◆ **WHAT YOU HAVE TO DO**: Can you write out every line from the start of the records below through the line containing "غسل های واجب‌‌ (77, 127)", leaving out any pictures?

◆ **SOURCE DATA**:

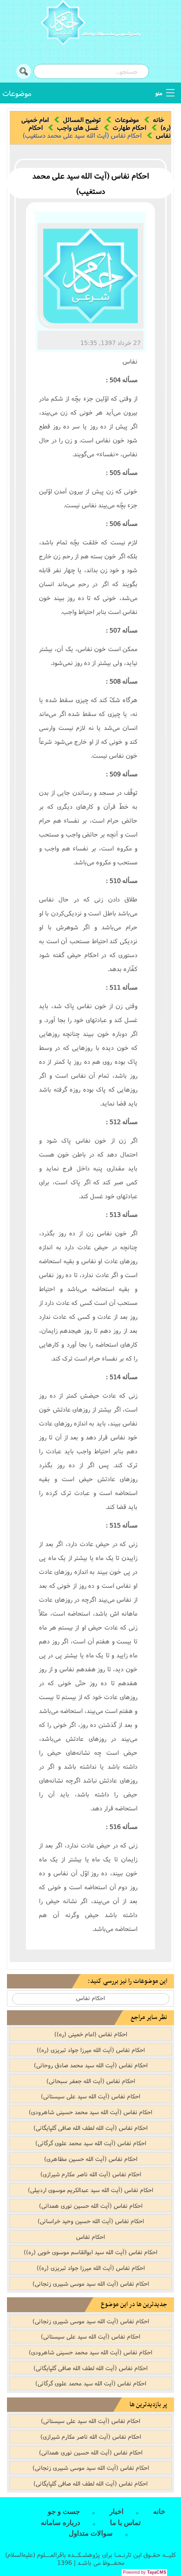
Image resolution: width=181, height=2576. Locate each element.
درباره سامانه (60, 2522)
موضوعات (17, 93)
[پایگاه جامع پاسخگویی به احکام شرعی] (90, 24)
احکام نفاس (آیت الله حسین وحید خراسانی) (91, 2220)
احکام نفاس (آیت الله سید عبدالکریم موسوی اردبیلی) (90, 2189)
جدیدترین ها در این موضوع (134, 2304)
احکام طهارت (129, 127)
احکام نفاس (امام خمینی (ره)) (90, 2034)
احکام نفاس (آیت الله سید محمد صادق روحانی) (91, 2065)
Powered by (144, 2572)
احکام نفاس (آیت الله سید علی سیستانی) (90, 2096)
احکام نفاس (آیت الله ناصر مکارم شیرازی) (90, 2174)
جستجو (23, 71)
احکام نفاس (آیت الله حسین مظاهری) (90, 2158)
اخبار (116, 2511)
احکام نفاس (90, 1998)
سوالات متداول (91, 2533)
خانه (158, 119)
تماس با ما (125, 2522)
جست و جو (64, 2511)
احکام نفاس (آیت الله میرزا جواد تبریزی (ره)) (91, 2049)
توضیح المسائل (82, 119)
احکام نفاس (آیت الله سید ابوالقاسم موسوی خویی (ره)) (90, 2251)
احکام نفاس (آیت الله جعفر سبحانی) (90, 2080)
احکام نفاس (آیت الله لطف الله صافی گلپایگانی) (90, 2127)
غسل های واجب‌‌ (77, 127)
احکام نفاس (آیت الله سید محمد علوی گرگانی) (90, 2143)
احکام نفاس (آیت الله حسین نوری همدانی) (90, 2205)
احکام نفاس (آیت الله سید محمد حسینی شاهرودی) (90, 2111)
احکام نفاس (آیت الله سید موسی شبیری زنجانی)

◆ **TASK ANSWER**:
Image resolution: width=181, height=2576. Locate each element.
درباره سامانه (60, 2522)
موضوعات (17, 93)
[پایگاه جامع پاسخگویی به احکام شرعی] (90, 24)
احکام نفاس (آیت الله حسین وحید خراسانی) (91, 2220)
احکام نفاس (آیت الله سید عبدالکریم موسوی اردبیلی) (90, 2189)
جدیدترین ها در این موضوع (134, 2304)
احکام طهارت (129, 127)
احکام نفاس (امام خمینی (ره)) (90, 2034)
احکام نفاس (آیت الله سید محمد صادق روحانی) (91, 2065)
Powered by (144, 2572)
احکام نفاس (آیت الله سید علی سیستانی) (90, 2096)
احکام نفاس (آیت الله ناصر مکارم شیرازی) (90, 2174)
جستجو (23, 71)
احکام نفاس (آیت الله حسین مظاهری) (90, 2158)
اخبار (116, 2511)
احکام نفاس (90, 1998)
سوالات متداول (91, 2533)
خانه (158, 119)
تماس با ما (125, 2522)
جست و جو (64, 2511)
احکام نفاس (آیت الله میرزا جواد تبریزی (ره)) (91, 2049)
توضیح المسائل (82, 119)
احکام نفاس (آیت الله سید ابوالقاسم موسوی خویی (ره)) (90, 2251)
احکام نفاس (آیت الله جعفر سبحانی) (90, 2080)
احکام نفاس (آیت الله لطف الله صافی گلپایگانی) (90, 2127)
غسل های واجب‌‌ (77, 127)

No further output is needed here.